Microsoft has put the final nail in Windows RT's coffin, confirming that a platform update for the operating system due to be released next month will not bring compatibility with Universal Windows Platform software.
Windows RT was a major gamble for Microsoft, and one that threatened the close partnership it had forged with x86 giant Intel over the years. The first mainstream Windows release to include support for ARM architecture processors, Windows RT launched with a great fanfare and a fistful of partners. Its lack of support for legacy applications and relatively weak native app offerings, however, did not translate into sales. Microsoft's Windows RT partners rapidly abandoned the platform for the full-fat Windows 8 running on Intel chips, and Microsoft itself finally admitted defeat with the news that Windows 10 would not be available in an RT-style ARM flavour.

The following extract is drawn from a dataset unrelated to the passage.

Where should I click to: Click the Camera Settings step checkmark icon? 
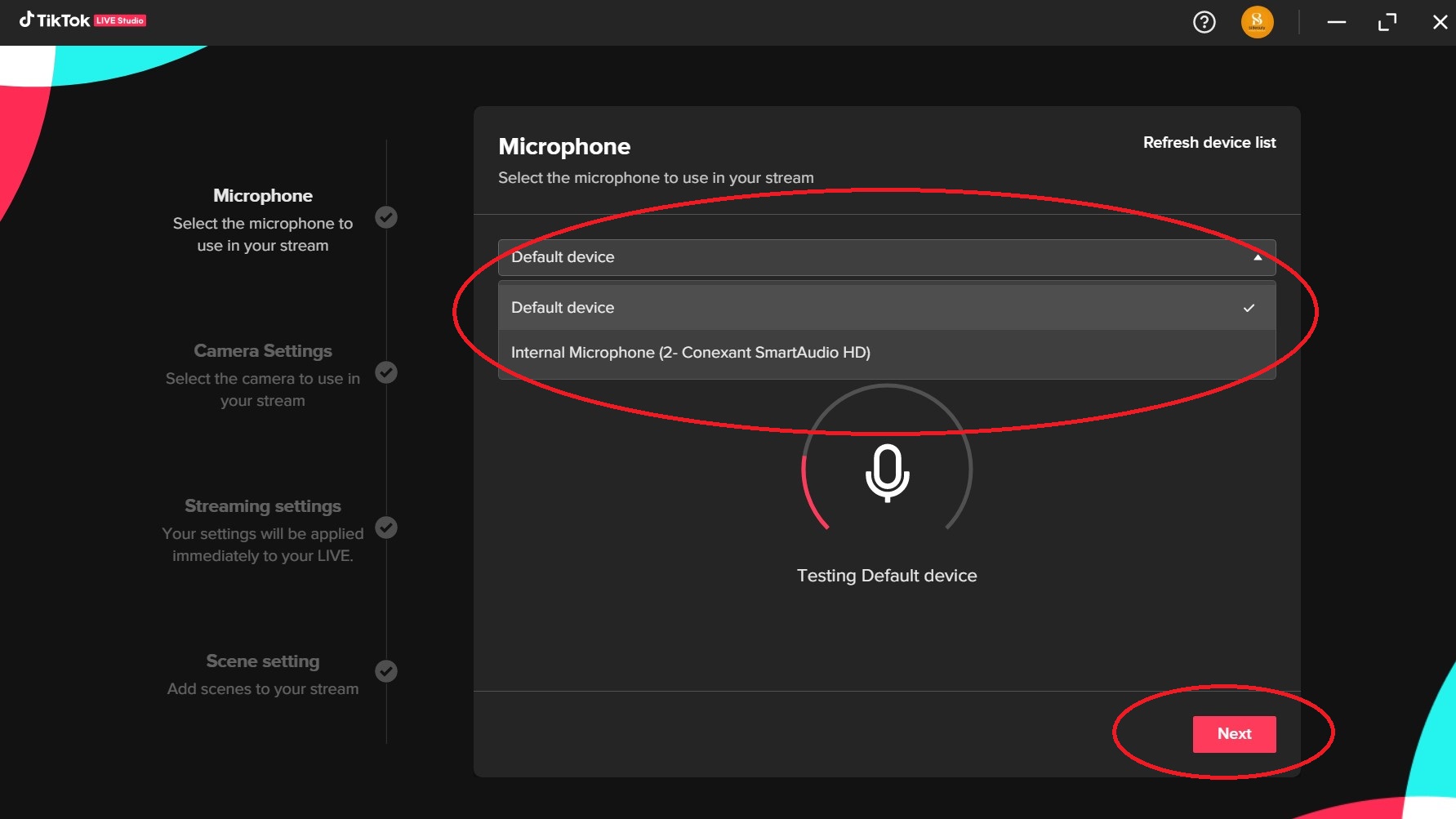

That lack of a Windows 10 RT extends, too, to the existing Windows RT operating system: Microsoft has already confirmed that the free upgrade offer for all Windows 7 and higher users does not include Windows RT, and that next month's upgrade will be the closest its small number of users get to the new operating system.
Unfortunately, the company has confirmed in a statement to PC World
, that extends to software compatibility. Packages written for and distributed via the Windows Store are now part of what Microsoft calls the Universal Windows Platform, designed to make it easy for developers to create a single core piece of software which can then run on everything from a standard desktop PC to a smartphone, tablet, or even games console. It's a major part of Microsoft's vision for Windows 10, but Windows RT is to be left behind: the 'universal' apps developed using the UWP will not be compatible with Windows RT, even after next month's update.
The news should come as no real surprise: Microsoft has killed off Windows RT as a product line, and next month's update will likely be the last users see beyond minor security and bug fix releases. Back in April, Microsoft's Kevin Gallo told users
that 'developers can choose to build a Universal Windows 10 app to take advantage of the many new features and APIs available on the Universal Windows 10 platform,
' but that 'such a Universal Windows 10 App will not be able to run on Win 8.x
' - a statement many took to include Windows RT.